# livery in Cornwall



## Lola43 (11 April 2016)

I'm pretty desperate to find new livery for 3 horses in the Launceston area - would consider a 20 mile radius depending on travel time.  Needs either outdoor stables or barn with non-straw bedding (one with dust allergy), all-weather school, good hacking and daily turnout.  Depending on proximity, would consider anything from DIY to full livery. 

I know finding a decent livery yard is like finding the Holy Grail, but surely there must be one out there .......


----------



## Lola43 (11 April 2016)

Anyone .....?????


----------



## jrp204 (11 April 2016)

Sorry, wrong part of Cornwall for me.
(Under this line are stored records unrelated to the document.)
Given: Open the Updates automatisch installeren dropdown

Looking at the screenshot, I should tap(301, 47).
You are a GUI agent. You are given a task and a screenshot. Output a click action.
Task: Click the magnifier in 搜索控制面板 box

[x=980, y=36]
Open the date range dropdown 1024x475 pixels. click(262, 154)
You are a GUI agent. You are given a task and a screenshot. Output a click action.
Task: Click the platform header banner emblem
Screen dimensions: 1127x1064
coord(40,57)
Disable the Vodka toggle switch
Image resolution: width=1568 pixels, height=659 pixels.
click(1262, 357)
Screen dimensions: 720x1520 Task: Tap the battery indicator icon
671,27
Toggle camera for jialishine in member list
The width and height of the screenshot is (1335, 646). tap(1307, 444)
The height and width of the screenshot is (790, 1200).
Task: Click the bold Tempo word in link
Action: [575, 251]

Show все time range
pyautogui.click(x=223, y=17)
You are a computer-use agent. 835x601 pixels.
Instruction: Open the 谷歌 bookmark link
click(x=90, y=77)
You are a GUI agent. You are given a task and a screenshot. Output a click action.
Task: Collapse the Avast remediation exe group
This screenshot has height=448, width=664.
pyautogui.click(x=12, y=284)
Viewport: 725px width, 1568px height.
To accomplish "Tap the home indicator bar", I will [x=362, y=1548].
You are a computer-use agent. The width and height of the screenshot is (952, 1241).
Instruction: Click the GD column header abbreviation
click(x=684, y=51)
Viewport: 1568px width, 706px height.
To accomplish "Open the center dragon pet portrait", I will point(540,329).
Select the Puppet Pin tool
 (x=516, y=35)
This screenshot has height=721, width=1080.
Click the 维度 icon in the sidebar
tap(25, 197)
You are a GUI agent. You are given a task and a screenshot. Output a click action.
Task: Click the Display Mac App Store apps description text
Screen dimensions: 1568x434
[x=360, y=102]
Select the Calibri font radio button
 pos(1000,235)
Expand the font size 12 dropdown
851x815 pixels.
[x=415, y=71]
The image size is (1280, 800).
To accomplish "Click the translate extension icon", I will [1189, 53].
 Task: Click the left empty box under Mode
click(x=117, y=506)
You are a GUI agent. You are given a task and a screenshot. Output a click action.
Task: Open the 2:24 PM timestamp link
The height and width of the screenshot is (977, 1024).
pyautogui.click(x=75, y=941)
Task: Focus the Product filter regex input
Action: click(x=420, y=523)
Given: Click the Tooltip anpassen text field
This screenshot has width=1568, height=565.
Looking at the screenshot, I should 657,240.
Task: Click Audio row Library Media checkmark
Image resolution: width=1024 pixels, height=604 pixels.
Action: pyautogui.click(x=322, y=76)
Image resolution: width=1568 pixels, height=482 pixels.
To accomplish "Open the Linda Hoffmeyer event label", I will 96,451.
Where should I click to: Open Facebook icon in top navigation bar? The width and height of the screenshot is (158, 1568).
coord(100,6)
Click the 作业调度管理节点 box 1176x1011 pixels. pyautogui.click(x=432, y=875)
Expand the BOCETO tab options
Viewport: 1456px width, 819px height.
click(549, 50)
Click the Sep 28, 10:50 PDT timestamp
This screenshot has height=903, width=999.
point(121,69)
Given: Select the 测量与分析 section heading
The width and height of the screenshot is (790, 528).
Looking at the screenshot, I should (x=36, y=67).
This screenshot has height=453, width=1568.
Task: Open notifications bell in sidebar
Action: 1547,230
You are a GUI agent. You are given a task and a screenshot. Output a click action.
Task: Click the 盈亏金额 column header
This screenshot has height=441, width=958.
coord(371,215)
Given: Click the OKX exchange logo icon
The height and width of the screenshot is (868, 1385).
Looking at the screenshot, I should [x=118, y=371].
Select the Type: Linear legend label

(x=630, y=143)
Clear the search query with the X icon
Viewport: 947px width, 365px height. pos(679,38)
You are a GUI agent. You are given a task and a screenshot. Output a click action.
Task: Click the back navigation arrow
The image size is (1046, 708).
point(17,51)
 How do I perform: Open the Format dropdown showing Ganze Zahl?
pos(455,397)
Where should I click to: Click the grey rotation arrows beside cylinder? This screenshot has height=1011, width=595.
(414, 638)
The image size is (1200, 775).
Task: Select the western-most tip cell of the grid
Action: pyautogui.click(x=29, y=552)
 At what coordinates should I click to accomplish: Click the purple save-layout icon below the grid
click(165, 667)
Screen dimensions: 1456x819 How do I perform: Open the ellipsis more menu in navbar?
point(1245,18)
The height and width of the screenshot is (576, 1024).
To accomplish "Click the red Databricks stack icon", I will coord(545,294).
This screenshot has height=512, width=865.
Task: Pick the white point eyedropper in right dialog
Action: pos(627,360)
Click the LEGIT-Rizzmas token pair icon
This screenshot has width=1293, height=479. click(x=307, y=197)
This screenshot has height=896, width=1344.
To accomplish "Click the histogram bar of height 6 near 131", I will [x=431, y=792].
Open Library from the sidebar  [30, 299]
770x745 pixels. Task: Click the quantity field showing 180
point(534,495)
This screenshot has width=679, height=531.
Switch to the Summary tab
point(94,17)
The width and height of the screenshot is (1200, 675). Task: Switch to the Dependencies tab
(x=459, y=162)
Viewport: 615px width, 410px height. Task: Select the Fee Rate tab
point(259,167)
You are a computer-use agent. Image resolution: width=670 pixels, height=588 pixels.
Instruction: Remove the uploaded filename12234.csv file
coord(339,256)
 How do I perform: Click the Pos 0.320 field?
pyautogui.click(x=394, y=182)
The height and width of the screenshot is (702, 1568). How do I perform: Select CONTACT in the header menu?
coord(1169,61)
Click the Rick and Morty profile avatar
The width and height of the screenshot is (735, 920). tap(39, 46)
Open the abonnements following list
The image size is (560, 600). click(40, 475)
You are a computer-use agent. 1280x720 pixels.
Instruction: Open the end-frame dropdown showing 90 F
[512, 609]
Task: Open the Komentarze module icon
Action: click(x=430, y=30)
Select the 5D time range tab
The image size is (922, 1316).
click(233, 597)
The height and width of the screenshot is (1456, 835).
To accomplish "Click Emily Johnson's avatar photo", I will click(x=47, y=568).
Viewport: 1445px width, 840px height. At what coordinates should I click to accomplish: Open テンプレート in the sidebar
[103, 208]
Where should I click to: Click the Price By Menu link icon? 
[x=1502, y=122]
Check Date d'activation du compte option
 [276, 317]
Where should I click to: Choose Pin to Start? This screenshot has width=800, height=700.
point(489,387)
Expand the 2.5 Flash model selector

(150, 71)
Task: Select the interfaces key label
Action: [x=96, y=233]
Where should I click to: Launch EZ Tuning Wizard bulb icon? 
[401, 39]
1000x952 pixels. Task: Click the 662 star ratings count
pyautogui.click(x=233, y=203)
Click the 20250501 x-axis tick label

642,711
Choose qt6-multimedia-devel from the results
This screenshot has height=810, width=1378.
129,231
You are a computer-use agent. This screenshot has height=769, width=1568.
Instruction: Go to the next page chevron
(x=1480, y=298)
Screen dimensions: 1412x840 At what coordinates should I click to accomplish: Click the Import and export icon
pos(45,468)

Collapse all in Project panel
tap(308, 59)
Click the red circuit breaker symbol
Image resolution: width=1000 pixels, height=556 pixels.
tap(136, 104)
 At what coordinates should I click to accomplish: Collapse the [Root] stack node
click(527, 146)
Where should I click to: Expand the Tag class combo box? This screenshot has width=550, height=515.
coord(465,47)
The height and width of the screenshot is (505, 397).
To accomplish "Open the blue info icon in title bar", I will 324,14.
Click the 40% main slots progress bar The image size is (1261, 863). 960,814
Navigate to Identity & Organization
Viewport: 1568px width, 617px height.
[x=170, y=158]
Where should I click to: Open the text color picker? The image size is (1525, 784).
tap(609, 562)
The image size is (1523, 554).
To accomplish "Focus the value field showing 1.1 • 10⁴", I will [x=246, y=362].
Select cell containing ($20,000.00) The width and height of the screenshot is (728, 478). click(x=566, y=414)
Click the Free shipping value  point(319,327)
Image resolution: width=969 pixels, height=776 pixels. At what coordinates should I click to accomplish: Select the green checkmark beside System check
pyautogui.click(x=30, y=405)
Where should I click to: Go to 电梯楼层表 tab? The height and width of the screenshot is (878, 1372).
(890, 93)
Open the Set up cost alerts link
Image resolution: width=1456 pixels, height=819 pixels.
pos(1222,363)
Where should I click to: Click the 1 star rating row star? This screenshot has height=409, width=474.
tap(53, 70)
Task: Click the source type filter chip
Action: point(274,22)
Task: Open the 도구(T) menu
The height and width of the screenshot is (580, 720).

Good luck.


----------



## RideTheLightning (6 July 2016)

Not sure if you are still looking but I have my mare on retirement livery at Goodmerry farm near Quethiock. I'm pretty sure Ellen does diy as well. It's a lovely yard with a school and brilliant grazing.


----------



## MiJodsR2BlinkinTite (6 July 2016)

As you're just on the border if looking for livery in the Launceston area, just wonder whether your search might extend into West Devon as well? You'd have some super riding on the Western edges of Dartmoor.......

Sorry not my area, I'm in East Devon, but just wondering whether you might enlarge your search to include that area too??


----------